Although history has not been kind to Messrs. Mani, Uccellini and Cerveto and their respective musical contributions, two contemporary organizations, Pro Musica Hebraica and the Apollo Ensemble, have had great success of late in redressing the situation. Working together, they have sought, as Robyn Krauthammer, the chief executive officer of Pro Musica Hebraica, put it so eloquently, to “free this music from time.”

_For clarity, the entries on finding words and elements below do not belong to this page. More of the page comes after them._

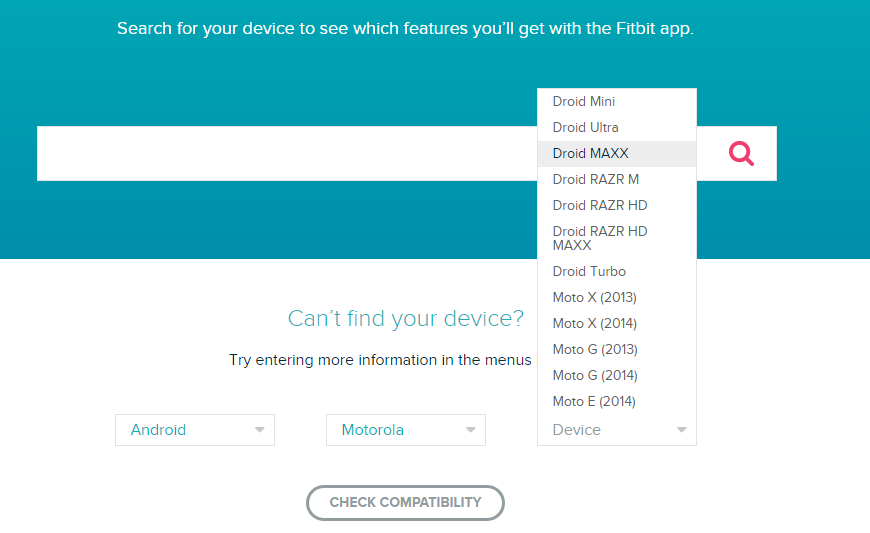The width and height of the screenshot is (870, 533).
Task: Select Droid Ultra from device list
Action: [x=586, y=128]

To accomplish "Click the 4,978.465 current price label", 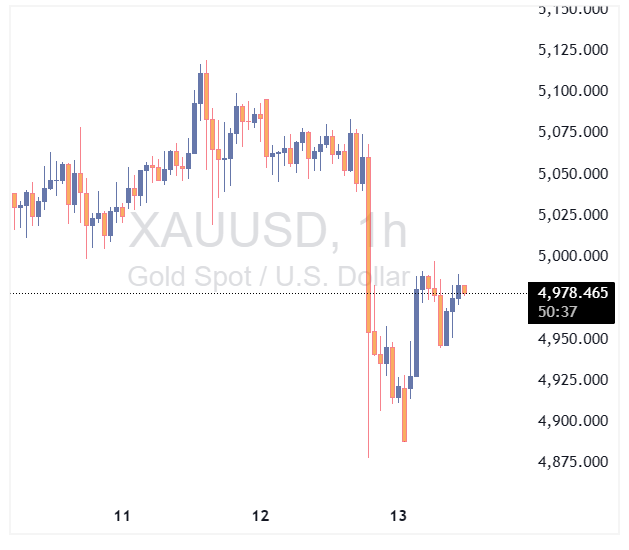I will tap(573, 293).
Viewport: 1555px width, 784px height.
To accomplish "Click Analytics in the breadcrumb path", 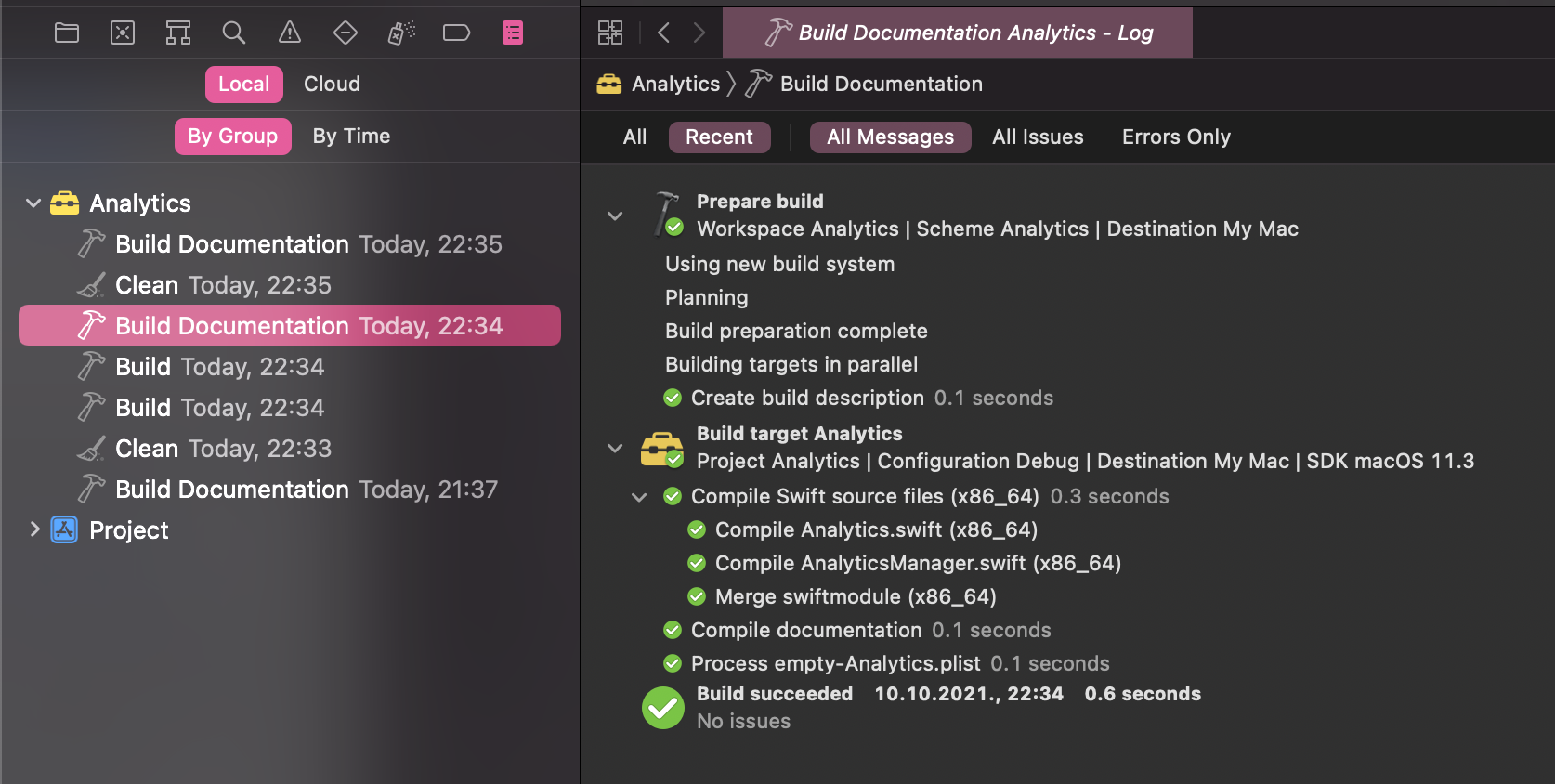I will pyautogui.click(x=674, y=85).
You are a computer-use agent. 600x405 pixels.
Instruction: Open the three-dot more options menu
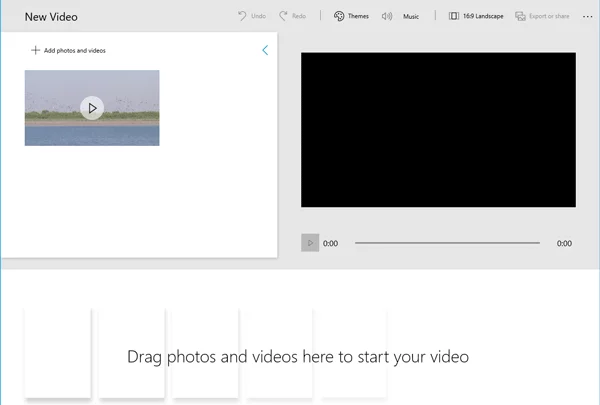click(587, 17)
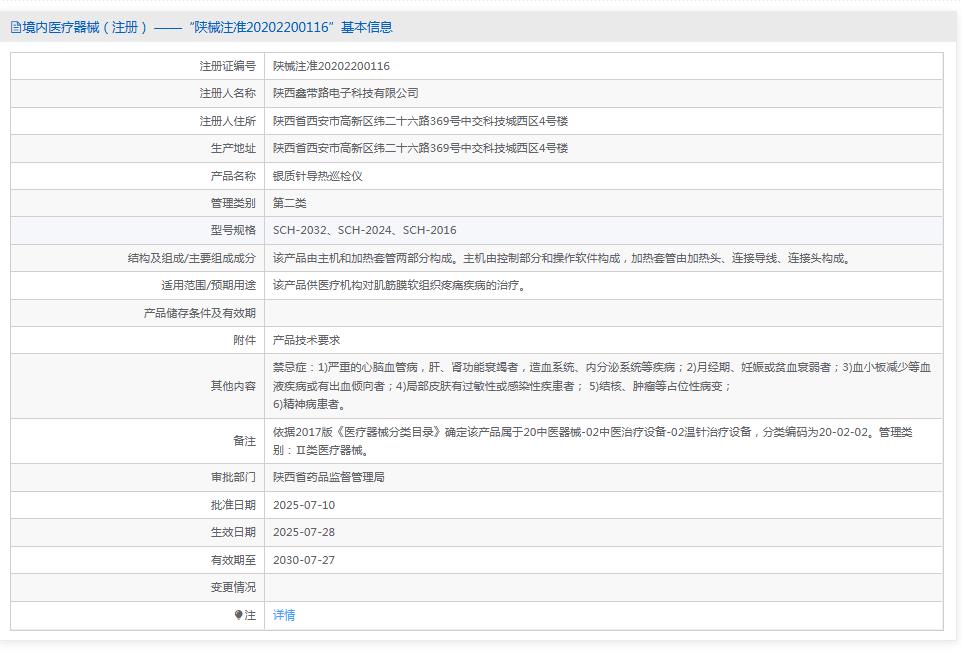Click the 批准日期 date 2025-07-10
The height and width of the screenshot is (652, 962).
(303, 505)
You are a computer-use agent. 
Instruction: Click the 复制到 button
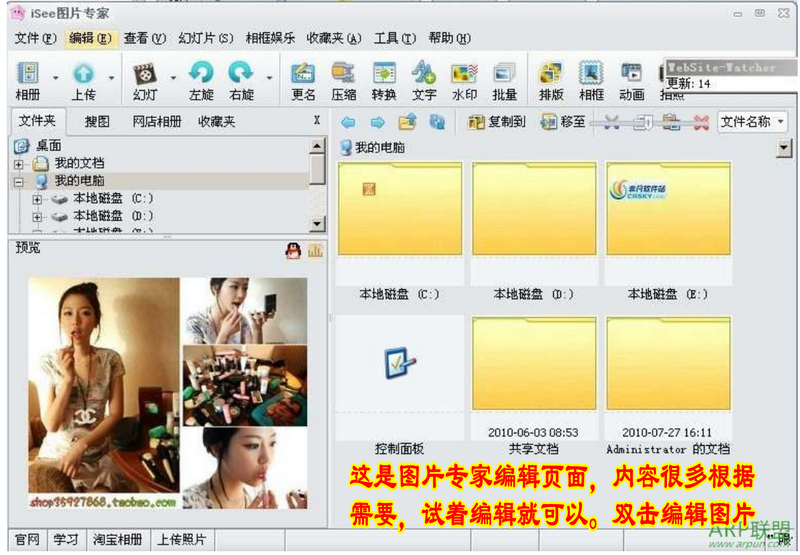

Last Monday night, May 13th, the Apollo Ensemble performed at the Kennedy Center, bringing this member of the audience to tears more than once. The group’s bravura musicianship had something to do with my heightened emotional state, as did the beauty of the music. Digital projections of the musical compositions, some bearing the cameo-like stamp of the Etz-Hayim Library, also tugged at my heart-strings, while the incisive program notes composed by Professor James Loeffler of the University of Virginia made me want to learn more.

But what really struck me -- and hard -- was the sense that this particular concert was itself a composition of layers, whose structure was built on the multiple strands that make up the Jewish experience: Creative energy, loss, rediscovery, preservation, translation, reinterpretation and the prospect of renewal.

1 thought on “Hitting the high notes

  1. Roz Shorenstein

    I am so pleased to hear about these Jewish Baroque musicians. We chose Uccellini's Aria sopra Bergamasca for my daughter's wedding processional in late June, not knowing he was Jewish. Our families will be happy to find this out!